車斯忠とは
車斯忠(くるま-つなただ)は、車義秀の子として生まれます。斯忠の名前は、佐竹北家4代当主・佐竹義斯から偏諱を受け、名乗り始めました。別名に猛虎があります。
車氏の歴史
驚くことに、斯忠以前のいる車家は、文明17年に岩城常隆によって滅亡していました。このときに滅亡したのは二階堂氏系の車氏。その後、常隆の弟・隆景が佐竹家の侵攻に際して車城を拠点とします。そして、隆景は車氏を称しました。この車氏は、岩城氏系車氏ということになり、斯忠は隆景のひ孫にあたります。

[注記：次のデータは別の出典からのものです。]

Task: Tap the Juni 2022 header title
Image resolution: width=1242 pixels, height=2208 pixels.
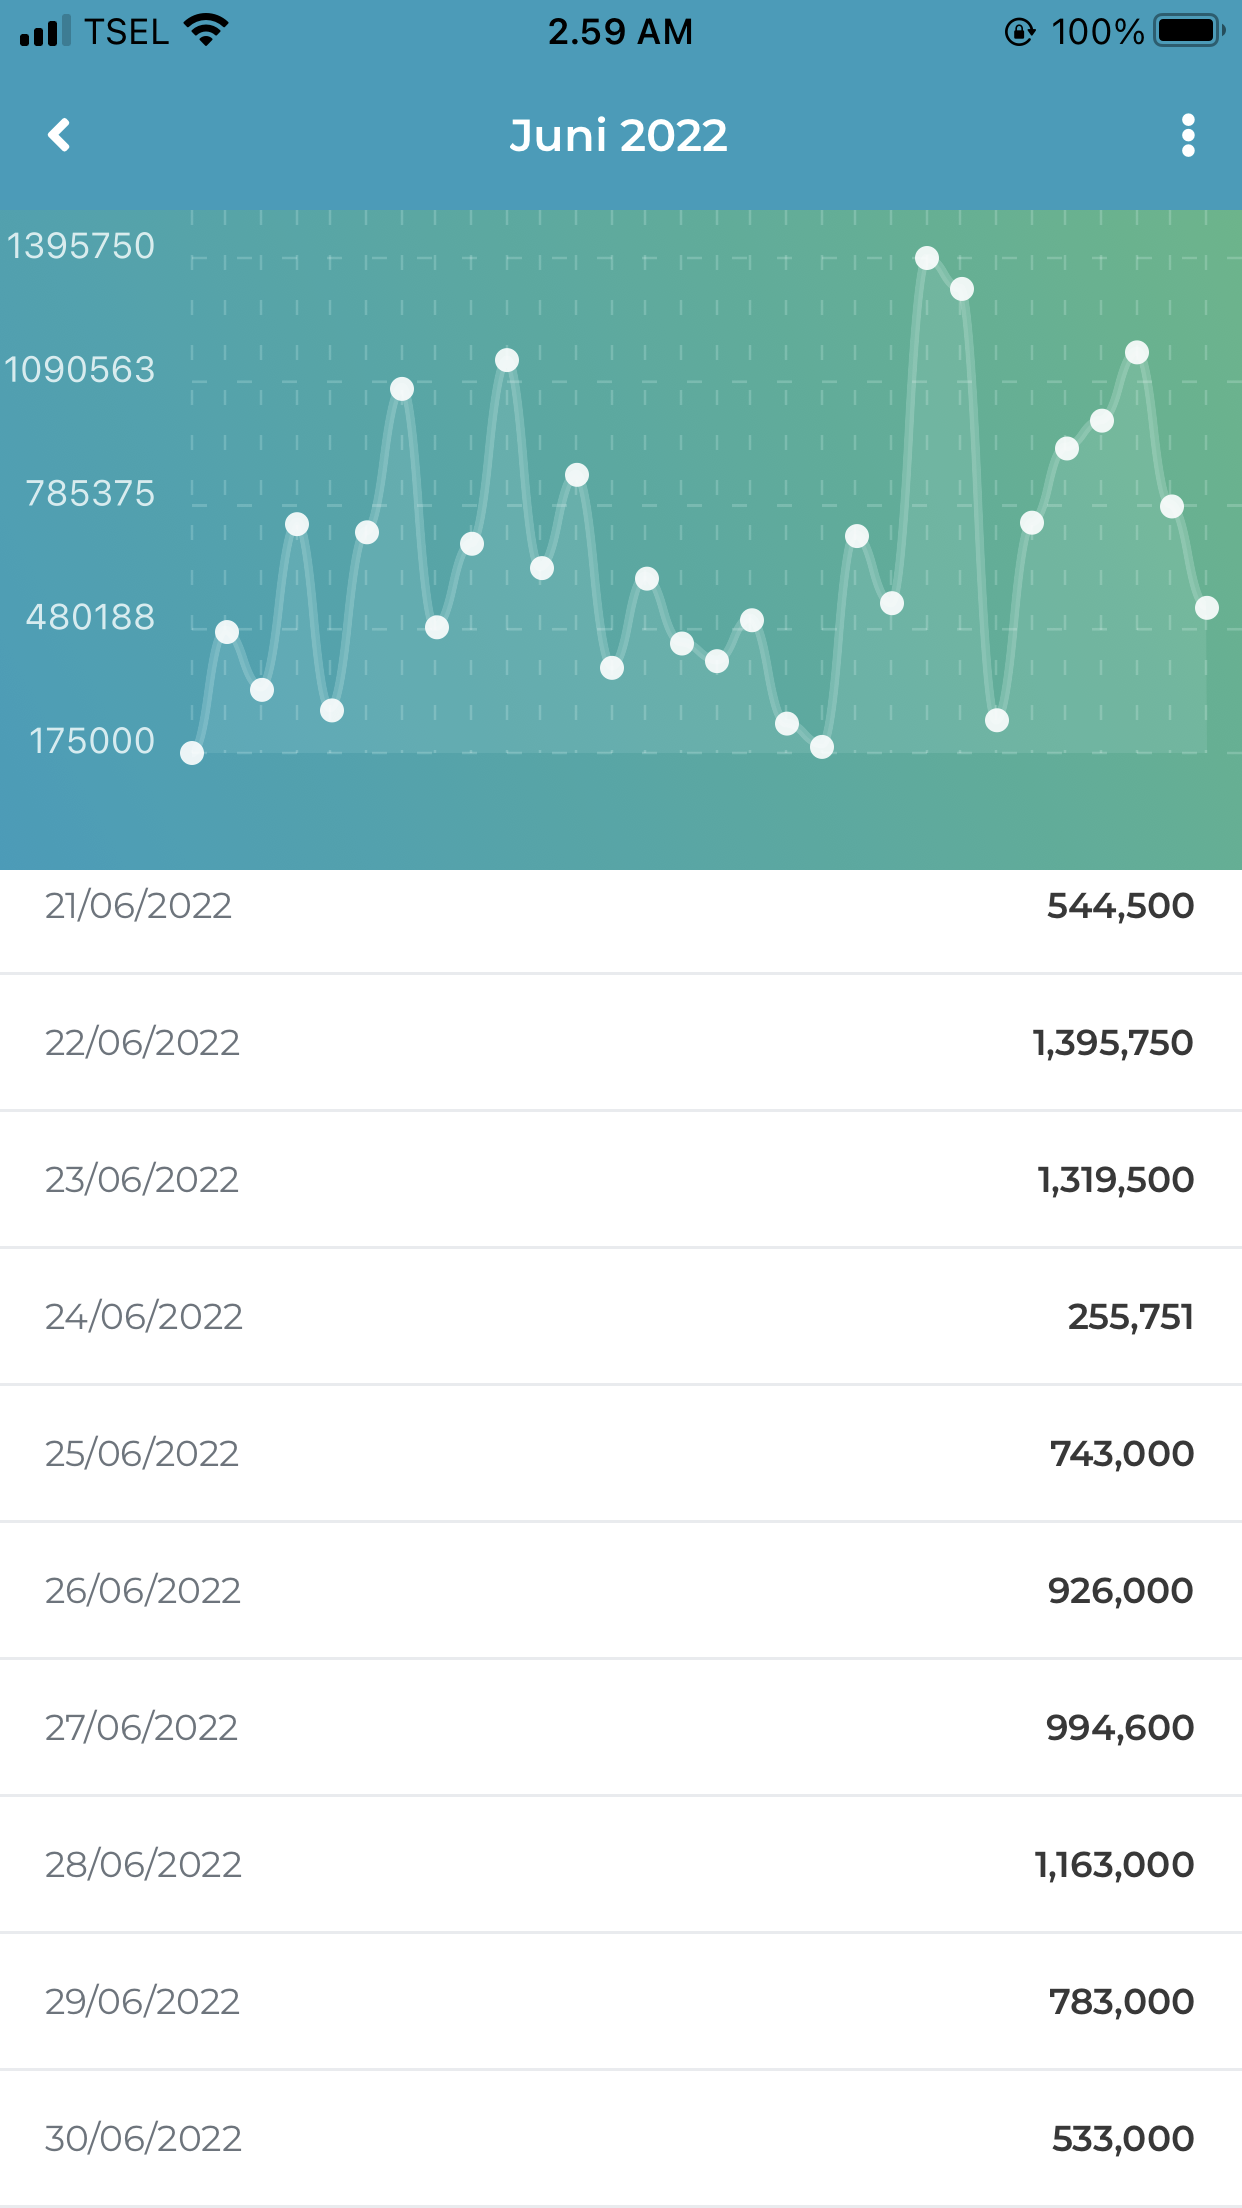Action: click(619, 135)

斯忠は、父の義秀が佐竹家に降伏したことで佐竹義重に仕えます。人質同然のような形で義重に仕えるも、重用されていました。やがて、義重の側近となり、力をつけていきました。そして元亀2年(1571)、斯忠は同じく側近だった和田昭為を虚偽の内容で陥れ、白川結城家に追放。その後は、外交官として智謀を武器に外交工作を担います。
智勇兼備であるが、内政面では優れなかった
武勇にも優れ、智勇兼備の将でしたが、民政面ではいい成果を残せませんでした。そのため、治めていた吉田城の城主を外され、追放されたこともありました。一時期的に岩城家に属し、伊達家との戦いに赴いた記録が残っています。
ちなみに、追放された昭為は、白河結城家で起きた政変での功績を称えられ、佐竹家に戻りました。昭為は政変時に侵攻してきた佐竹家と事前に内通しており、現当主だった白河義親を孤立させます。そして、義親を捕らえたことで戦はあっという間に終了。昭為のおかげで、白河結城家を佐竹家に従属させることを果たしています。s
慶長5年(1600)に起きた関ヶ原の戦いでは、佐竹家の元を離れ、上杉景勝の元にいました。これには、中立の立場を取った佐竹家が上杉家に力を貸すため、反徳川を主張した斯忠を送ったと言われています。
水戸城奪還作戦
斯忠は、関ヶ原の戦い後には佐竹家に戻りました。そして、戦後の出羽国秋田18万石への移封に反発。斯忠は徹底抗戦を訴え、妹婿の大窪久光や馬場政直と共に水戸城奪還を企てます。しかし、捕らえられてしまい、慶長7年(1602)に磔刑に処され、その生涯を終えました。
咳の神様・車斯忠
斯忠は水戸城奪還の際、咳をしたことにより見つかったと伝わっています。そのため、斯忠が捕まった場所である車塚を「咳の神様」として祀られています。また、吉田松陰は水戸に訪れた時に車塚とその言い伝えを聞き、深く感動しました。
さらに、斯忠の嫡男である善七郎は父の死後に浪人となり、徳川家康の暗殺を企てて捕らえられるが、許されて非人頭となったという説があります。